> **Task details**
Reproduce the lines starting at "You are a computer-use agent. Viewport: 1288px" and ending at "Click the Properties", requests included, and adjust every coordinate in the answers by -76.

> **Records for processing**
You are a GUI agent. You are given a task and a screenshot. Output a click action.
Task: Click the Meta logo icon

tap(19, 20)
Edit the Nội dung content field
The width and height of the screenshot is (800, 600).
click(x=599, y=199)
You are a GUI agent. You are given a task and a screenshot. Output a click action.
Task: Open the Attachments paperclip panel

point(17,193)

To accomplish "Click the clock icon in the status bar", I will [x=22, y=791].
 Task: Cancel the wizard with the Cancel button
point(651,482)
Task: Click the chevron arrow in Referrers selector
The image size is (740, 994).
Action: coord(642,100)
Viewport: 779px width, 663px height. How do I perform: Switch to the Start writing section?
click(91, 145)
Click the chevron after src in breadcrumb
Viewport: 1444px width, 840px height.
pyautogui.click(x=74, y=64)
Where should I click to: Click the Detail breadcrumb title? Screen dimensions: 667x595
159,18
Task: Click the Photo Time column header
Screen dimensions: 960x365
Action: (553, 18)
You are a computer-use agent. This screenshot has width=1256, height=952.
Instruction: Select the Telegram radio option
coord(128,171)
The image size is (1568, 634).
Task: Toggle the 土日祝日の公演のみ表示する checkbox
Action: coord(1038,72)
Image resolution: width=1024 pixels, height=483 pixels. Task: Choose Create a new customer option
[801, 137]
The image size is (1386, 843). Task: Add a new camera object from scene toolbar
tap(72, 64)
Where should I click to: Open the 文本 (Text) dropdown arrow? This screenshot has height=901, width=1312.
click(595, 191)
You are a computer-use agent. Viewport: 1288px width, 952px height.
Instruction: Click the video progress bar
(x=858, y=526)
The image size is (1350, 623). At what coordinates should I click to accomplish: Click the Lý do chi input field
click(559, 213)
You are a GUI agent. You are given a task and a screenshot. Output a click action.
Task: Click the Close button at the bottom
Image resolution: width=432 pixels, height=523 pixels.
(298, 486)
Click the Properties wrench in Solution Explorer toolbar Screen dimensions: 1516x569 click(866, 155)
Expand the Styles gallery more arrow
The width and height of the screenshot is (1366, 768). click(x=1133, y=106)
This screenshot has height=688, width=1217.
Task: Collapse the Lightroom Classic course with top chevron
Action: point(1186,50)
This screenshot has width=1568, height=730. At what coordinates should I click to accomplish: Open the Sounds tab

> **Solution**
You are a computer-use agent. Viewport: 1288px width, 952px height.
Instruction: Click the video progress bar
(x=782, y=450)
The image size is (1350, 623). At what coordinates should I click to accomplish: Click the Lý do chi input field
click(483, 137)
You are a GUI agent. You are given a task and a screenshot. Output a click action.
Task: Click the Close button at the bottom
Image resolution: width=432 pixels, height=523 pixels.
(222, 410)
Click the Properties wrench in Solution Explorer toolbar Screen dimensions: 1516x569 click(790, 79)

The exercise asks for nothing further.